Minsk respondeu às medidas e também puniu bloco europeu

Anúncio foi feito durante reunião de líderes da União Europeia
Anúncio foi feito durante reunião de líderes da União Europeia (foto: EPA)
15:02, 02 OutBRUXELAS ZGT

(ANSA) - O Conselho Europeu aprovou nesta sexta-feira (2) uma série de sanções contra o governo de Belarus, mas não incluiu o presidente do país, Aleksandr Lukashenko, entre os 40 alvos da lista. O nome dos afetados será publicado ainda hoje em edição extraordinária do Diário Oficial da União Europeia.

"A partir de amanhã iniciaremos as sanções contra cerca de 40 expoentes do regime de Belarus, com notificação por escrito", disse o presidente do Conselho, Charles Michel, ao fim do primeiro dia da reunião dos líderes europeus.

Michel confirmou que, apesar de Lukashenko não estar entre os punidos, "continuaremos a monitorar a situação". As medidas afetam questões relacionadas às viagens para países do bloco, liberação de vistos e congelamento de bens e investimentos.

Após a confirmação da notícia, o primeiro-ministro da Itália, Giuseppe Conte, afirmou que a União Europeia "expressou uma posição firme sobre Belarus" e que todos "querem que as autoridades governativas tomem ciência de que as eleições não foram críveis, satisfatórias e que não responderam aos padrões democráticos, bem como pretendemos que sejam respeitados os direitos de quem protesta de maneira pacífica".
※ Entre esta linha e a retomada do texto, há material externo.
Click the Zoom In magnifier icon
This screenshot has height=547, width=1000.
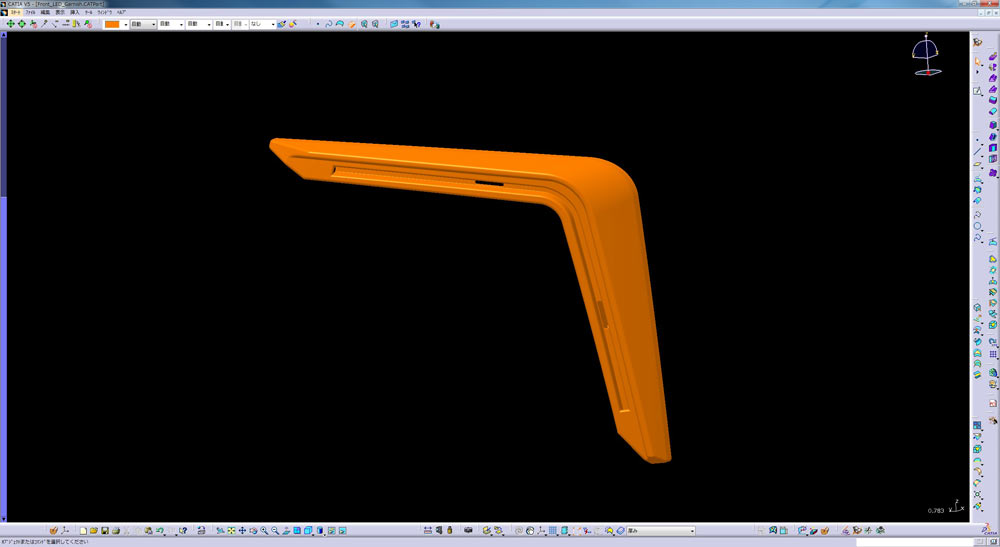(264, 530)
"Estamos disponíveis para trabalhar em um plano de apoio europeu para ajudar a economia bielorrussa, mas precisamos que as autoridades tomem consciência da situação e nos deem sinais claros e concretos", concluiu Conte.

Após o anúncio europeu, o governo de Minsk respondeu a medida e anunciou sanções contra pessoas ligadas ao bloco.
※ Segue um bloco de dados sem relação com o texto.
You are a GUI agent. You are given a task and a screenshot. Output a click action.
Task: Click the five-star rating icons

"Dadas as restrições nos vistos impostas pela União Europeia a alguns funcionários bielorrussos, hoje entrará em vigor uma lista de sanções em resposta da parte bielorrussa. Coerentemente com a praxe diplomática civil, não publicaremos essa lista", informou o Ministério das Relações Exteriores à agência de notícias russa Interfax.

Desde que as eleições de 9 de agosto foram realizadas, a União Europeia vem criticando o pleito por considerar que a disputa "não foi livre, nem justa", tendo os resultados "fraudados". Os europeus ainda criticam a repressão do governo contra as manifestações diárias no país dos cidadãos que pedem por novas eleições.
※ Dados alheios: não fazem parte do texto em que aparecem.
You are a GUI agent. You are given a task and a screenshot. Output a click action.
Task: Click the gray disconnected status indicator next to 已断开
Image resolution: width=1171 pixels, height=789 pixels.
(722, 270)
Lukashenko foi reeleito para seu quinto mandato à frente do governo, cargo que ocupa desde 1994, e é considerado o "último ditador da Europa". Nas eleições de agosto, ele teria vencido com mais de 80% dos votos, o que reforça ainda mais a tese de fraude já que, o que se vê nas ruas nos últimos dois meses, são só protestos contra o mandatário.

Por sua vez, Minsk tem um forte aliado para a manutenção de poder: a Rússia de Vladimir Putin está fornecendo tanto ajuda militar como financeira - como no caso do empréstimo de US$ 1,5 bilhão. (ANSA).